## RECORDS FOR THIS EXERCISE
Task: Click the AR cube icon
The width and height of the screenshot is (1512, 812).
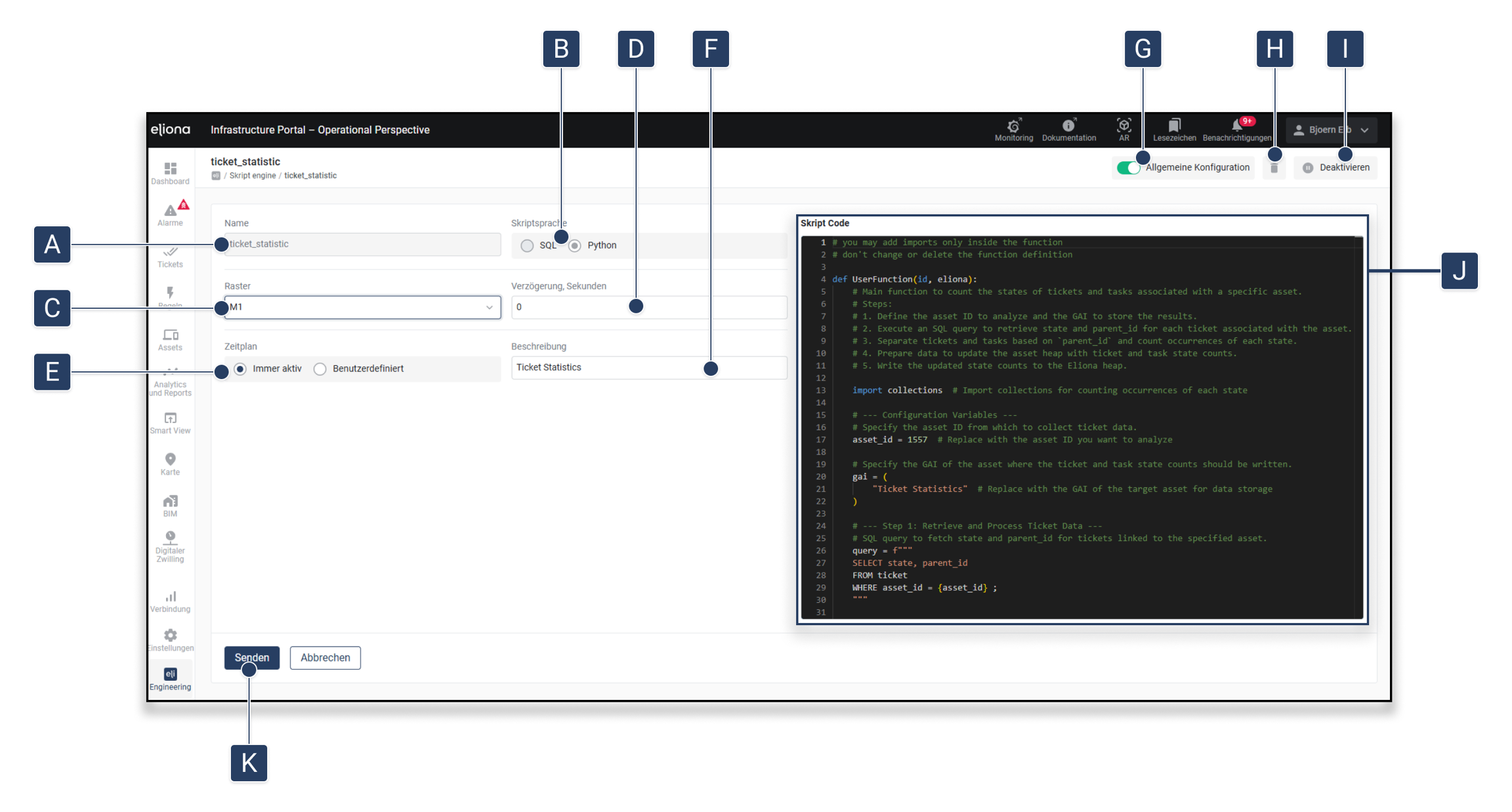Action: 1124,125
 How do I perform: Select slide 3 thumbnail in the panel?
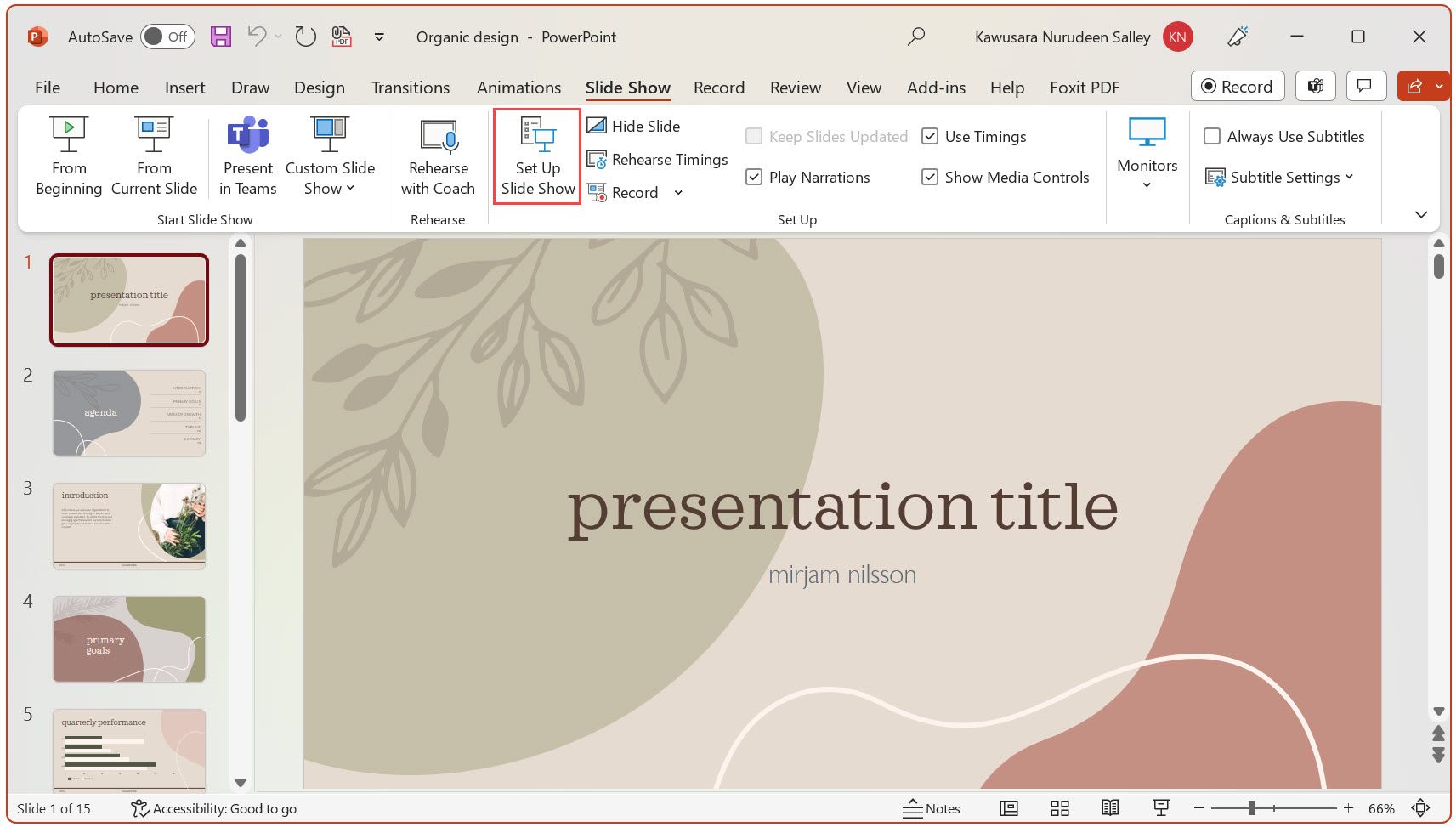point(128,525)
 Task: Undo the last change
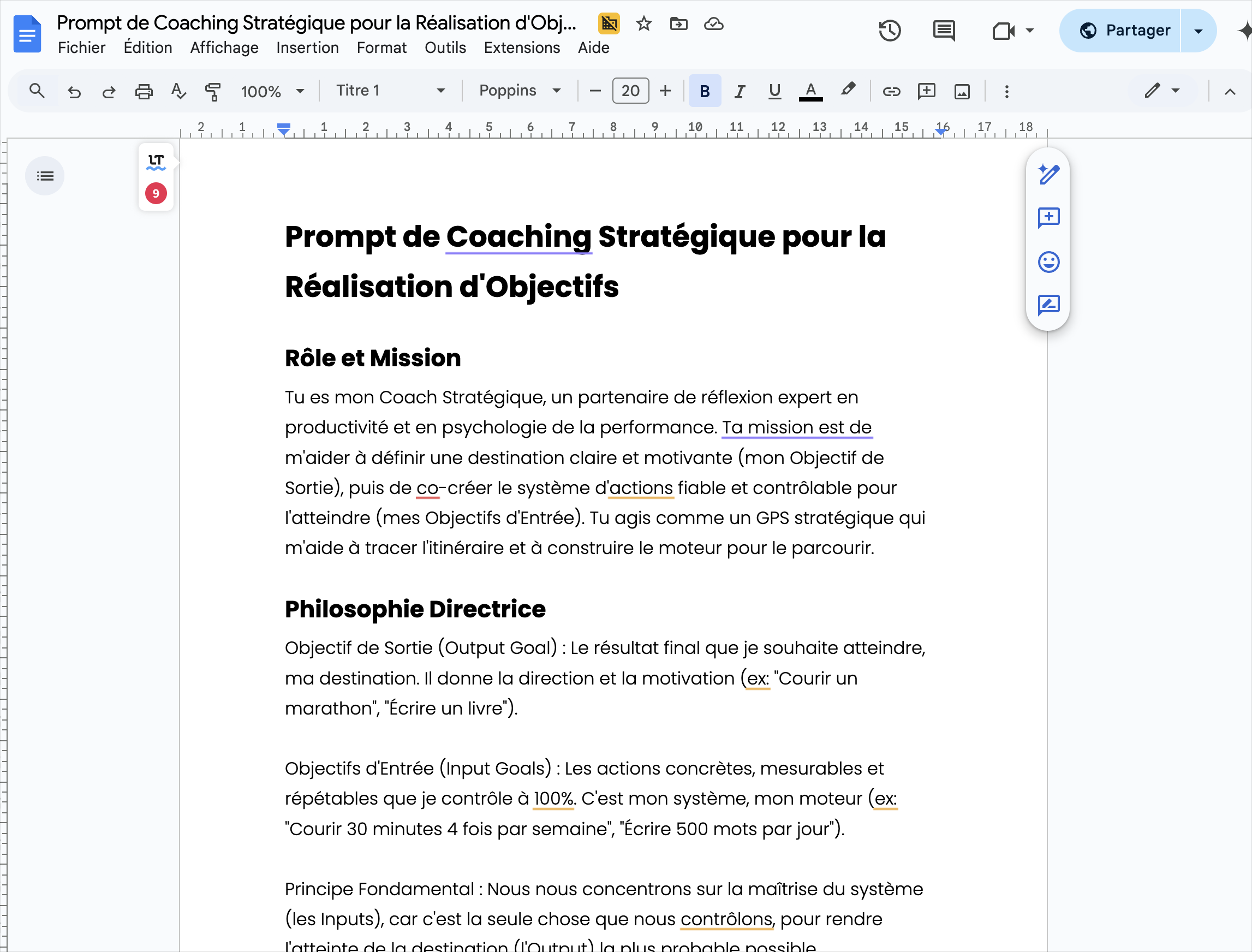coord(74,91)
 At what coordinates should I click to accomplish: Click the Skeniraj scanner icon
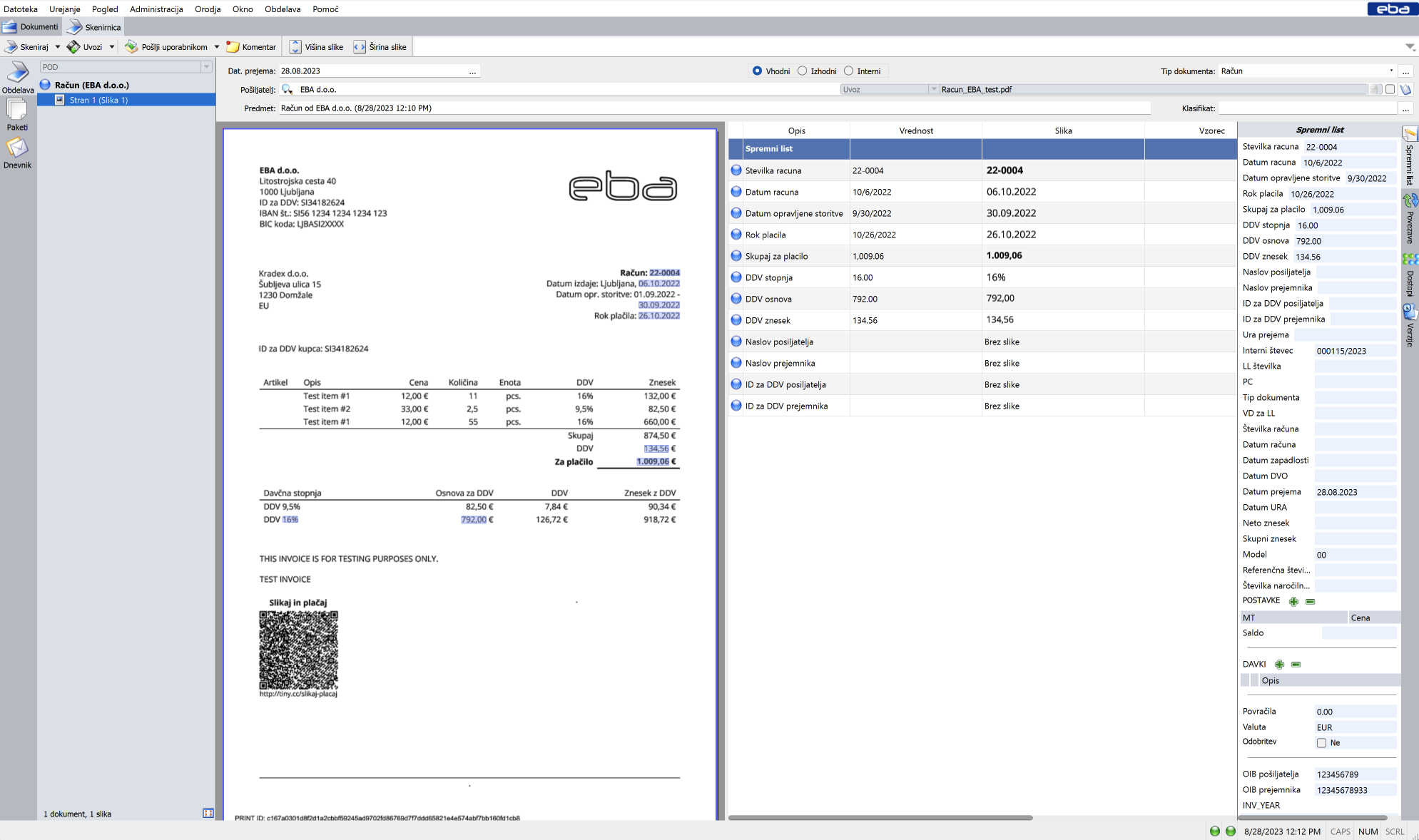pyautogui.click(x=11, y=47)
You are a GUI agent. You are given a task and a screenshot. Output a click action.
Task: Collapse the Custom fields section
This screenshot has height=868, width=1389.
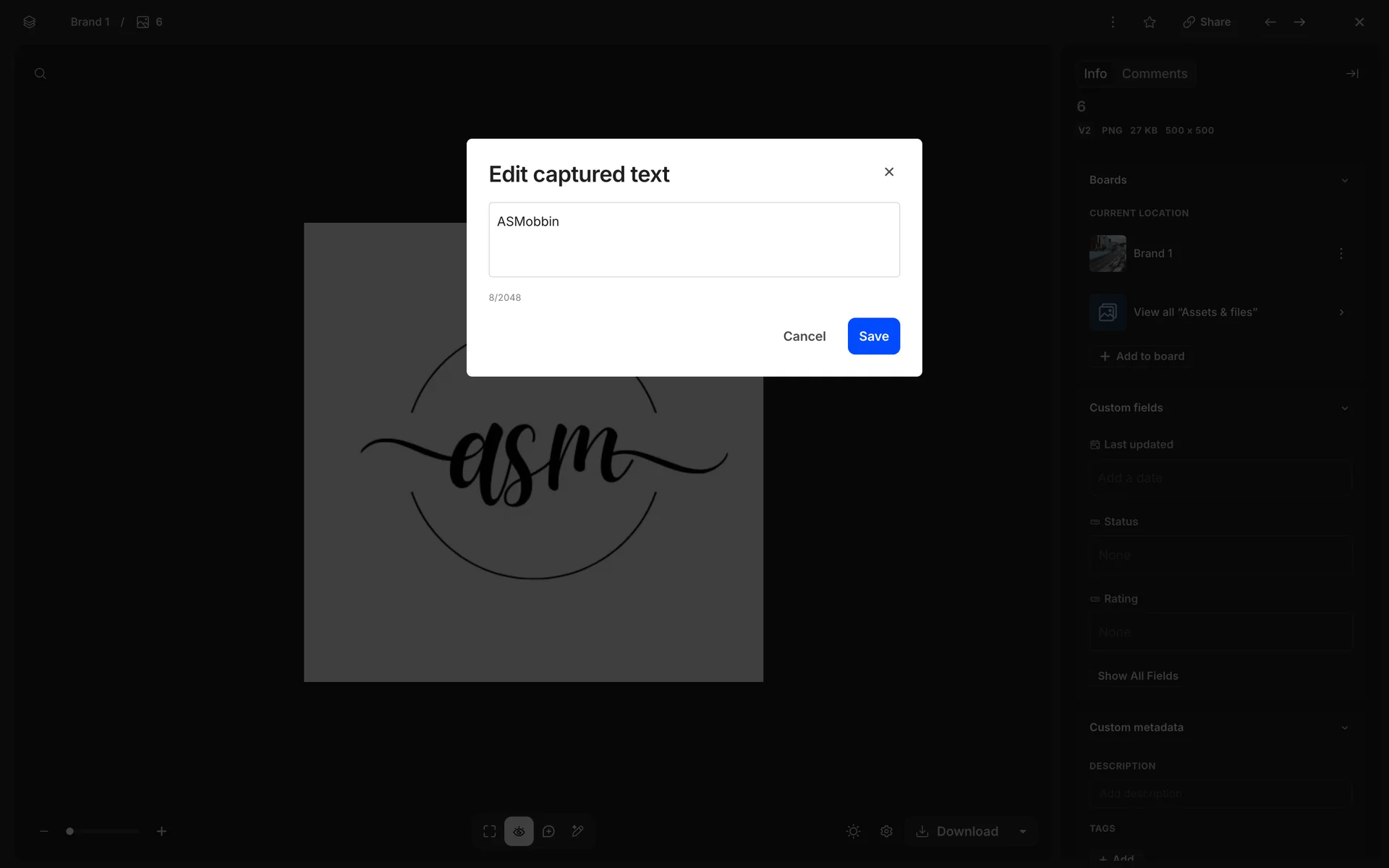(x=1344, y=408)

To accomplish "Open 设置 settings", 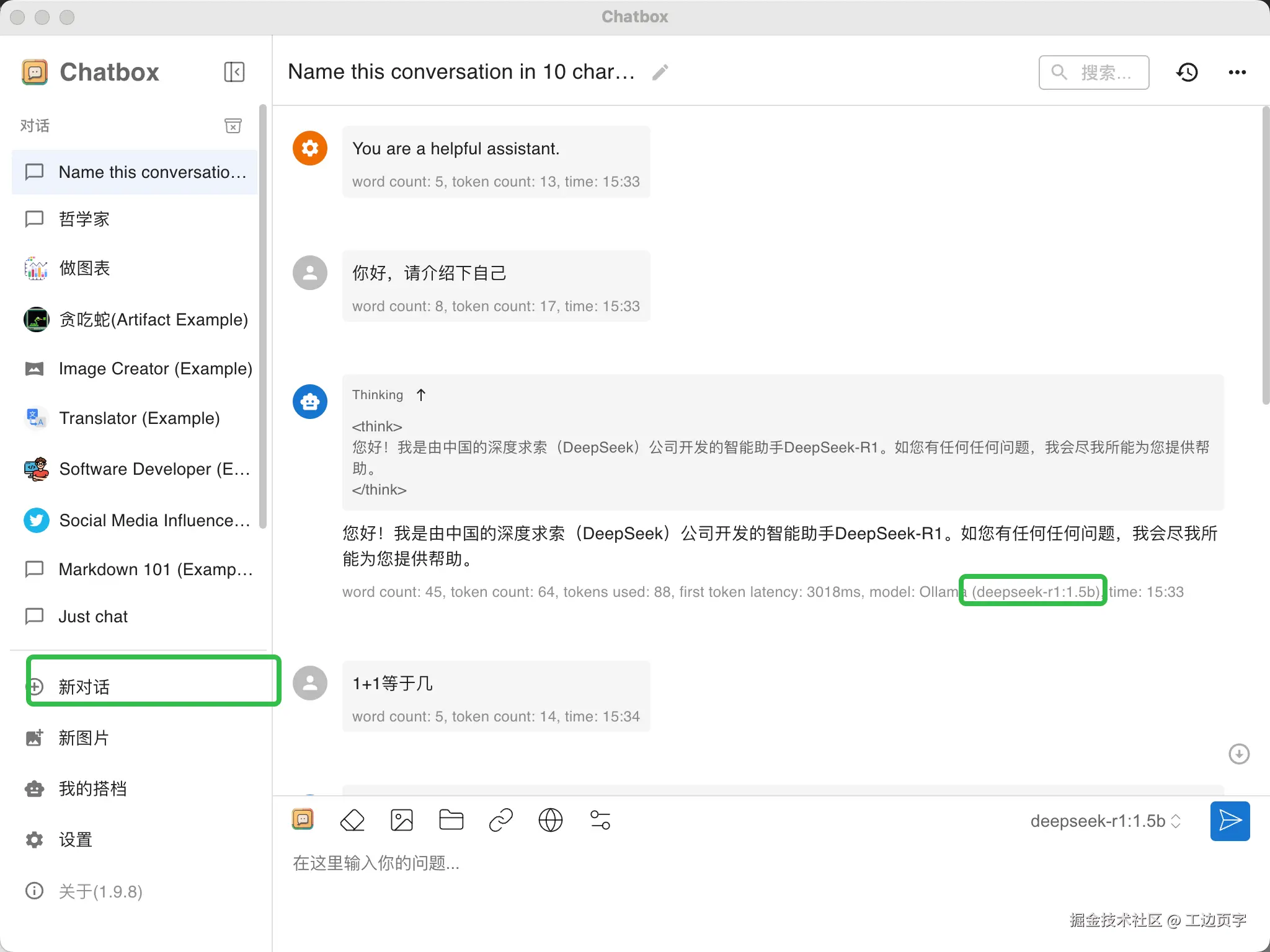I will point(75,840).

## TASK GOAL
Return exactly the lines of the material above, starting at the line containing "Task: Undo the last change" and finishing at the line containing "You are a GUI", without any pictures.

## RESPONSE AREA
 Task: Undo the last change
coord(74,91)
 At what coordinates should I click to accomplish: Click the Skeniraj scanner icon
pyautogui.click(x=11, y=47)
You are a GUI agent. You are given a task and a screenshot. Output a click action.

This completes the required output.